• _Task item_
Your task is to give the number of lines below that contain "agent". Give no other text.

• _Data provided_
....

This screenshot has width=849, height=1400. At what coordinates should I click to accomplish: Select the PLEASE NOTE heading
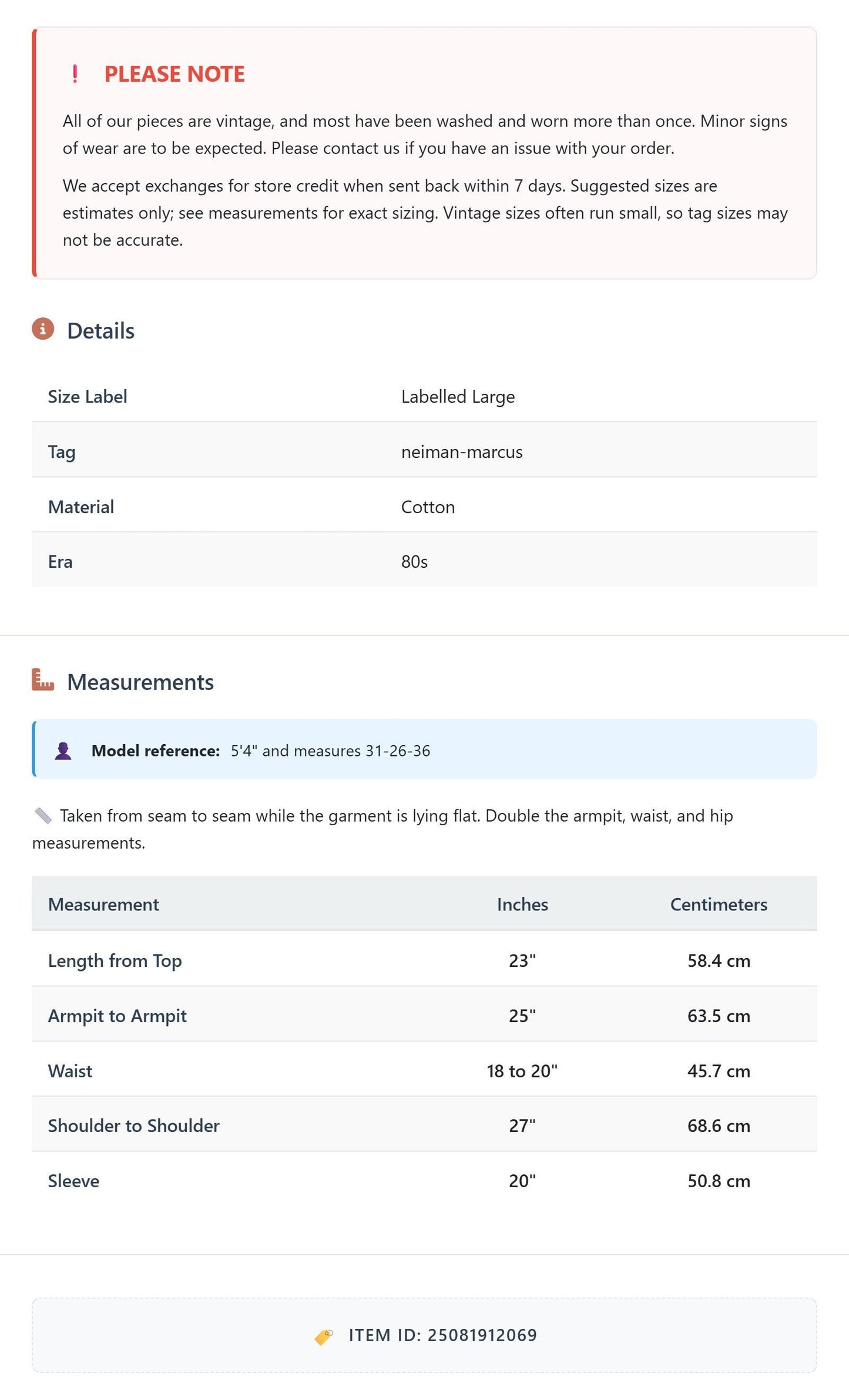tap(175, 74)
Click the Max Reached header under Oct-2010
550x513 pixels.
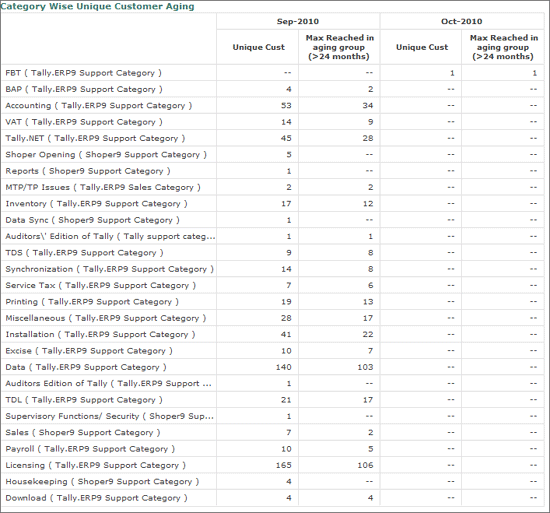[x=504, y=47]
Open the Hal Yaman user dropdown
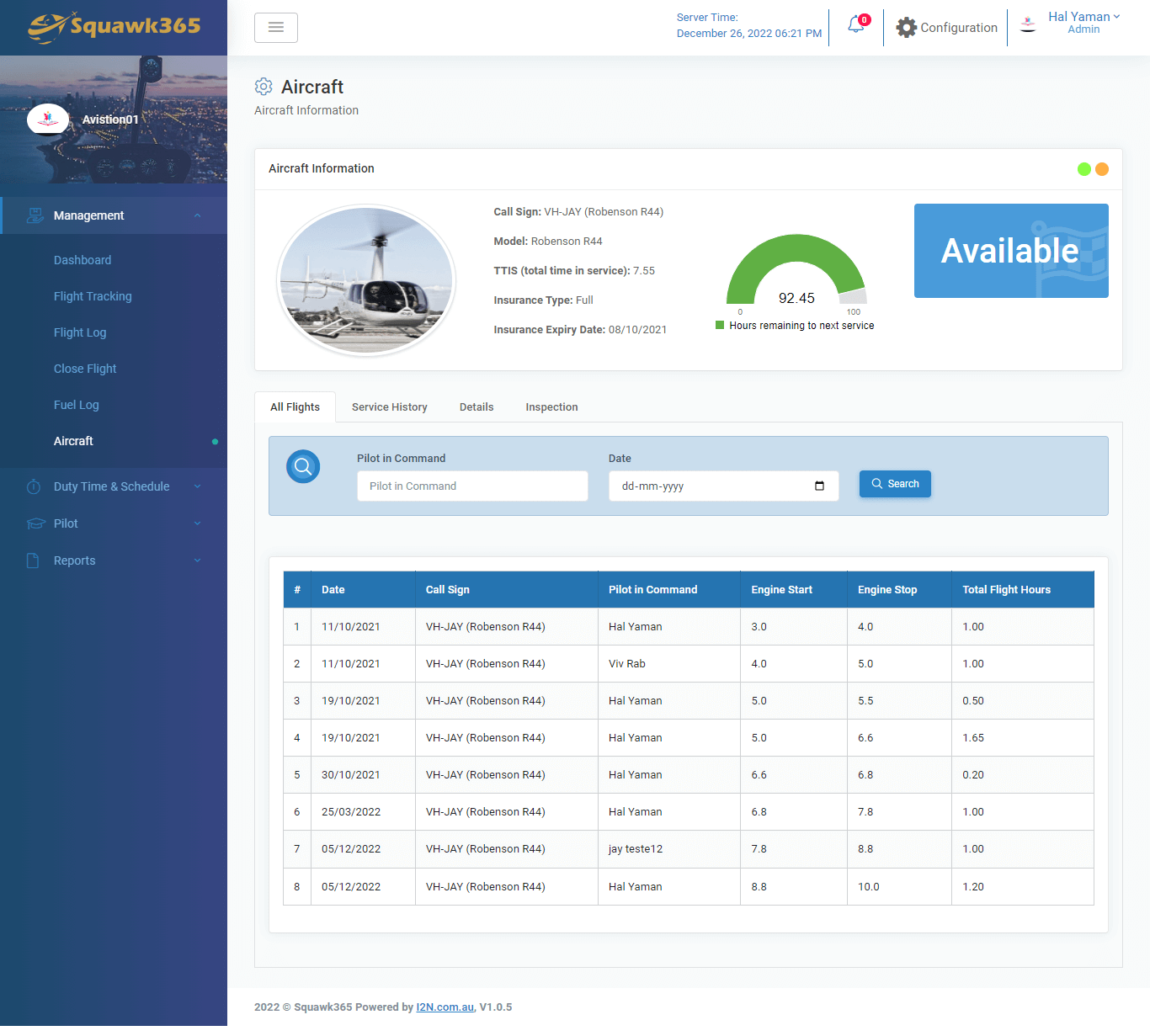 1083,23
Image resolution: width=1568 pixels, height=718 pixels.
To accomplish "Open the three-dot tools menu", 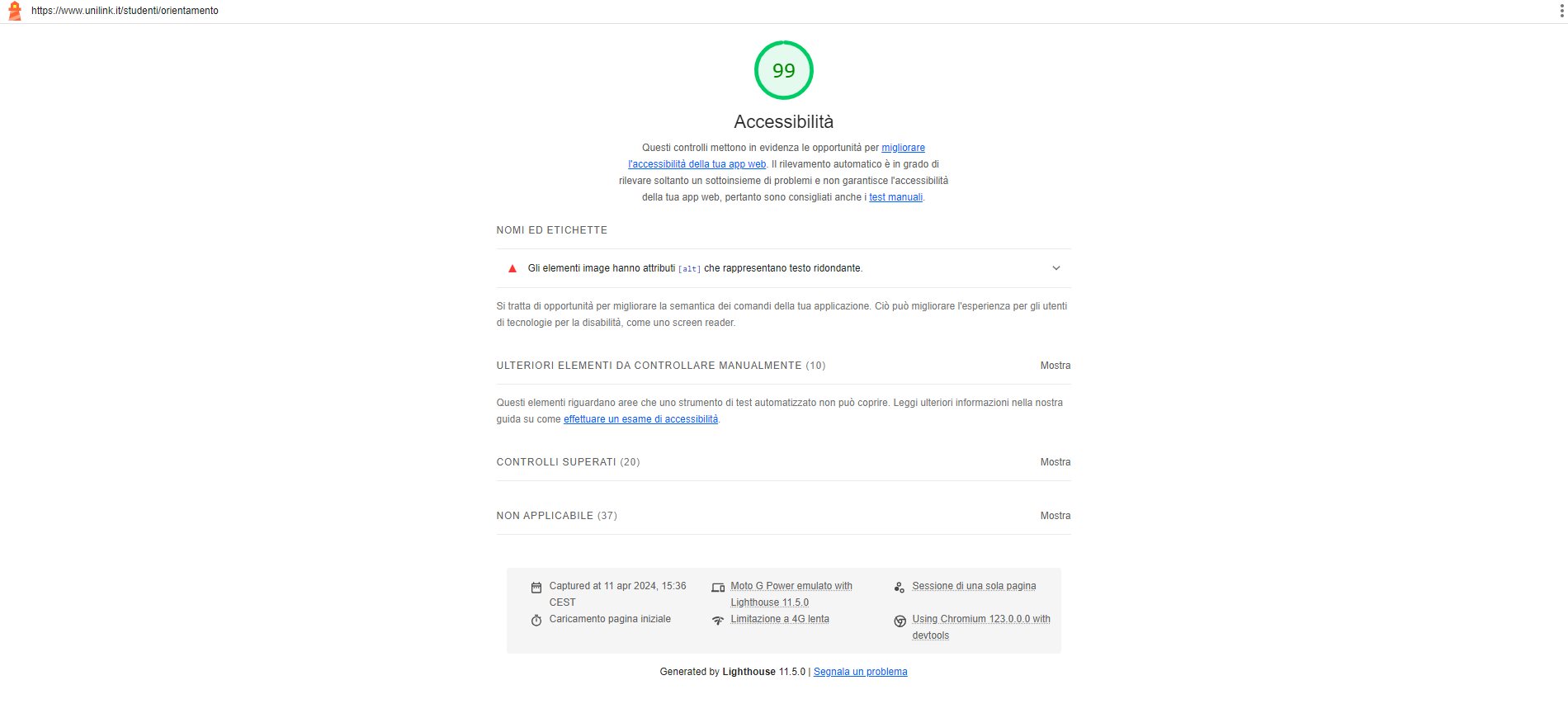I will 1561,11.
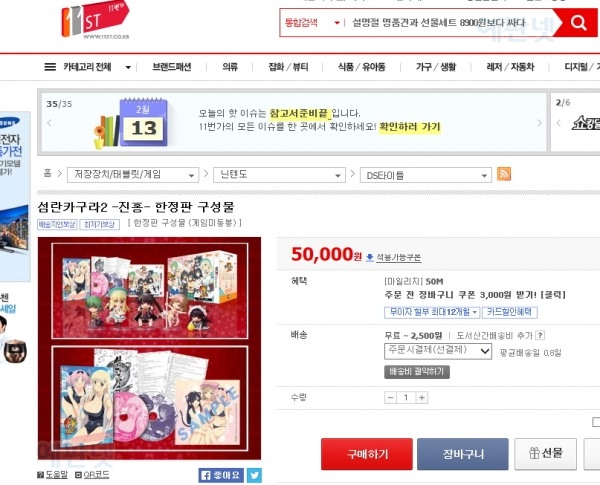Click the red 구매하기 buy button

pos(367,454)
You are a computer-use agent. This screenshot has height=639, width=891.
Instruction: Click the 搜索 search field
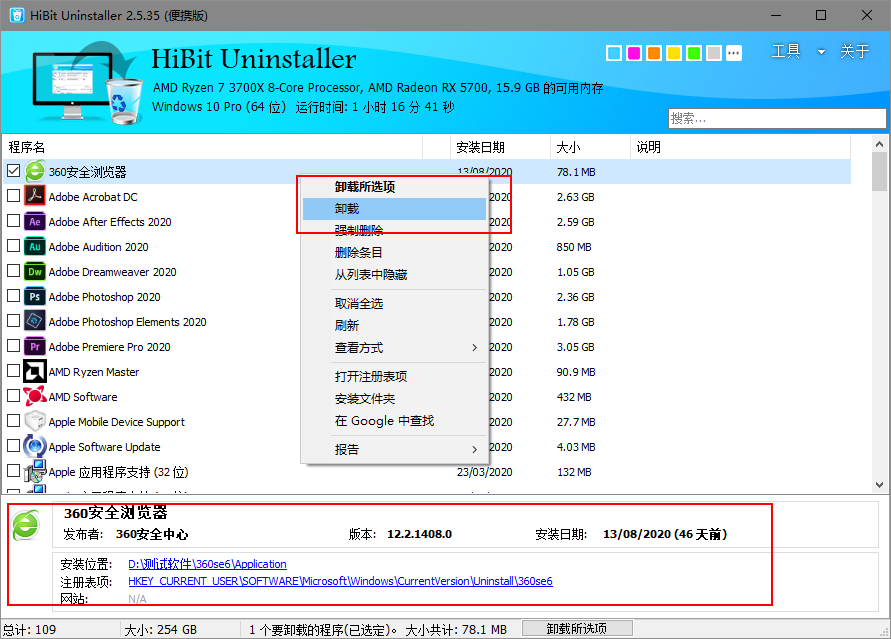coord(775,118)
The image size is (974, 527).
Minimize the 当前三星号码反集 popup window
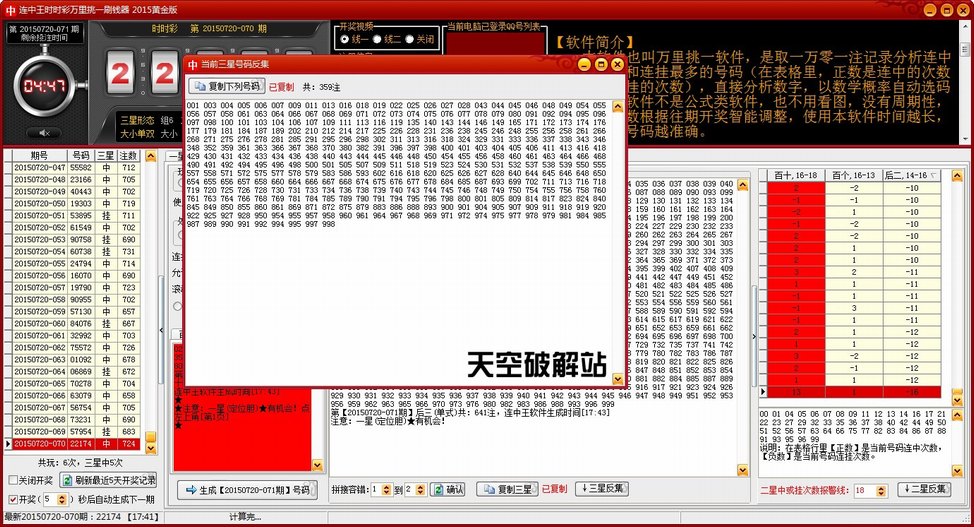(x=586, y=65)

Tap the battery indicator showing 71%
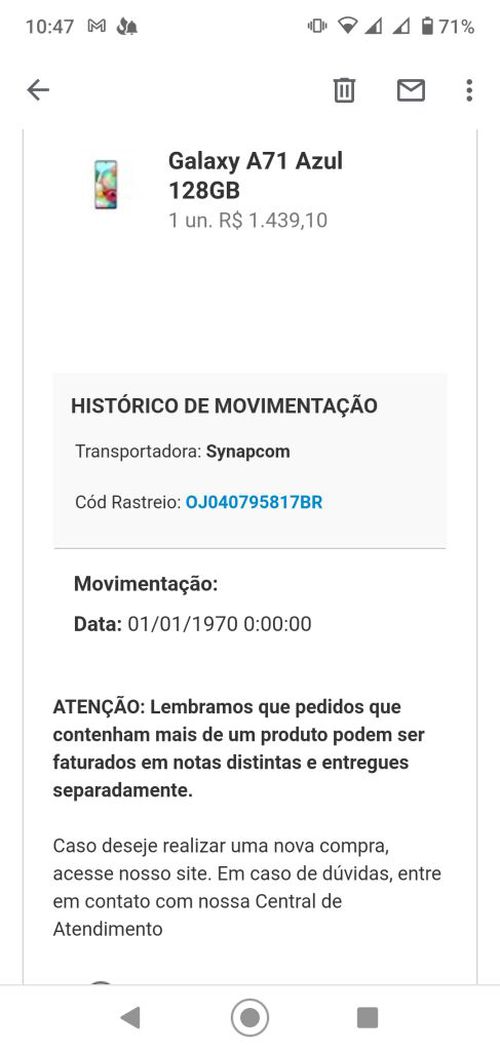point(447,27)
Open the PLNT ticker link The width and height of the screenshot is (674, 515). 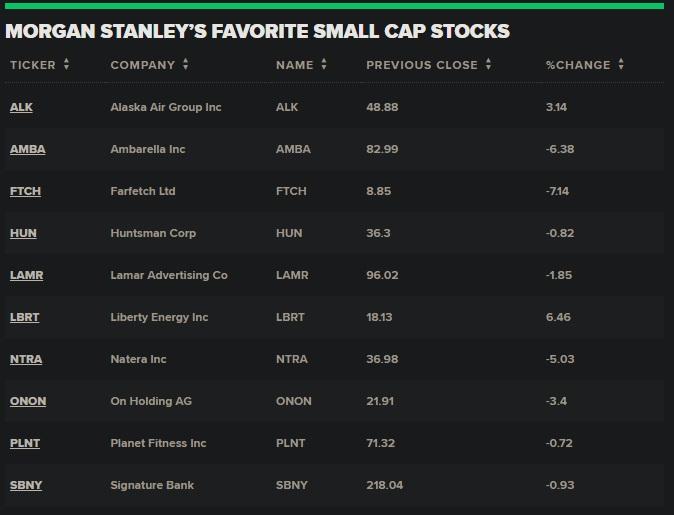tap(25, 443)
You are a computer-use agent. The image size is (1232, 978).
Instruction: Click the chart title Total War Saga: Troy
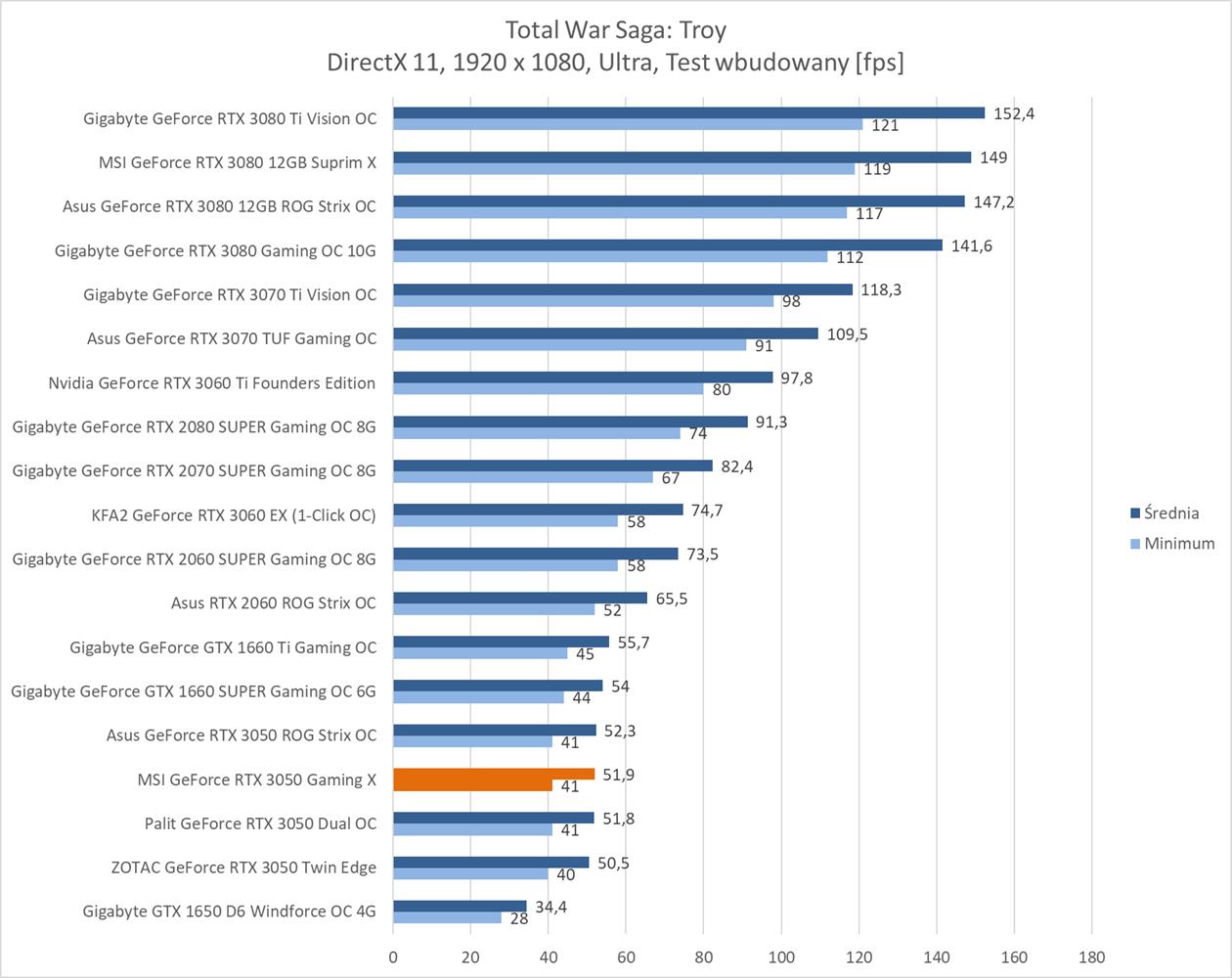pos(615,30)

....

• _Task response_
2